Rolling process, pressure control;

Battery cell assembly: In the “drying room” with a humidity of less than 1%, workers wear special anti-static clothing and work carefully. In such an environment, the injection process is even more precise: the electrolyte is injected under a vacuum environment, and the amount is accurate to 0.01 grams to ensure that every corner of the electrode is completely soaked.

During the battery formation process, when charging for the first time, it should be carried out slowly with a very small current to allow the SEI film to form evenly. This layer of film, which is only a few nanometers thick, determines the life of the battery. It is said that Tesla’s formation process has as many as a dozen steps, including a subtle combination of different temperatures and different currents, and the whole process takes 3-7 days.

Security issues

Thermal runaway is the most common chain reaction of lithium batteries. It unfolds like a domino: SEI membrane begins to decompose at 90℃, the anode electrode reacts with the electrolyte at 120℃, the diaphragm shrinks at 150℃ causing an internal short circuit, the cathode electrode decomposes and releases oxygen at 180℃, and the electrolyte decomposes on a large scale at 200℃. The heat released during the whole process causes the temperature to rise sharply to 800℃, which is enough to ignite everything around.

The fire accident of Tesla Model S in 2013 became a turning point for the industry. The accident caused by metal fragments on the road piercing the battery pack prompted the entire industry to re-examine safety design. Tesla’s response is textbook-level: adding titanium alloy guards, improving the cooling system, and optimizing the battery management algorithm. Today’s Tesla battery pack can control the fire within a single module even if it is pierced by a steel nail.

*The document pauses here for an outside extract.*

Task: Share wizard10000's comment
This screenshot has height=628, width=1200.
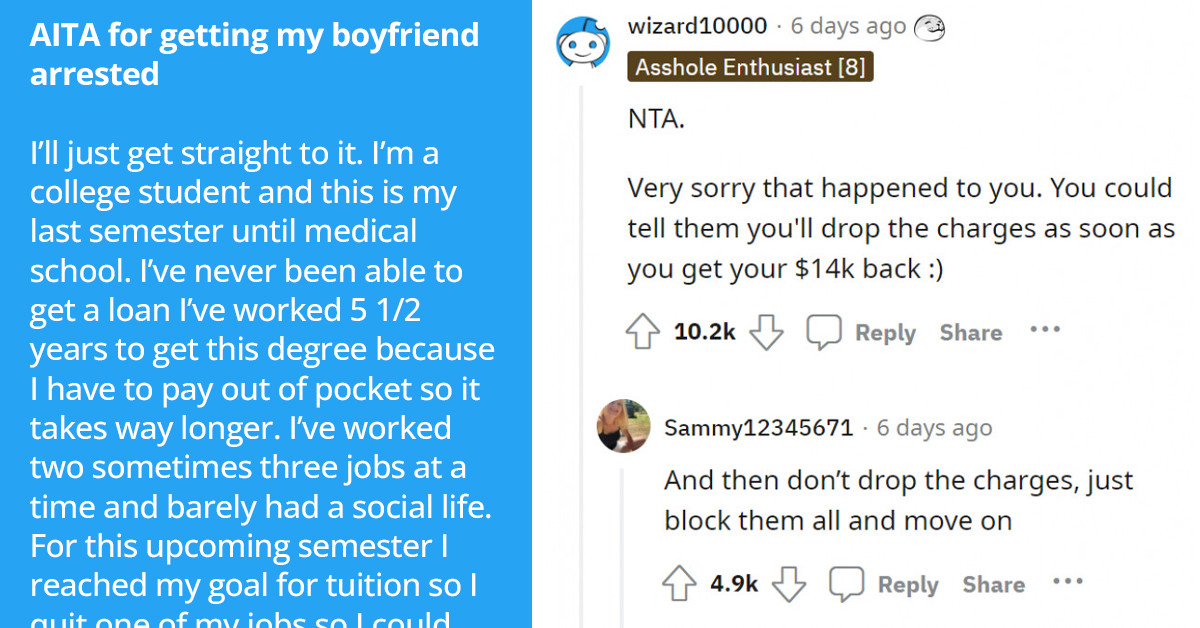Action: click(969, 331)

The most cutting-edge research is giving batteries “intelligence”. The smart diaphragm developed by Stanford University automatically increases resistance to limit current when the temperature exceeds the threshold. Micro sensors are implanted inside the battery cell to monitor various parameters in real time. These innovations give the battery a “nervous system” that can sense and actively respond to danger.

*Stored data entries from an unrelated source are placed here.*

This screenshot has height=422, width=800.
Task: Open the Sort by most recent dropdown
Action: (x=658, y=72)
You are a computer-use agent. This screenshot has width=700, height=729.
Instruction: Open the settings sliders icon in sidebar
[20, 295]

As the wave of electrification advances, battery recycling is forming a complete industrial chain. By 2030, there will be 11 million tons of waste batteries to be processed worldwide.

The next time you charge your phone, think about the grand world behind this small battery – there are countless scientific researchers’ hard work, the courage and wisdom of human beings to challenge the limits of nature, and our beautiful expectations for a sustainable future. The legend of lithium-ion batteries continues, with new breakthroughs happening every day.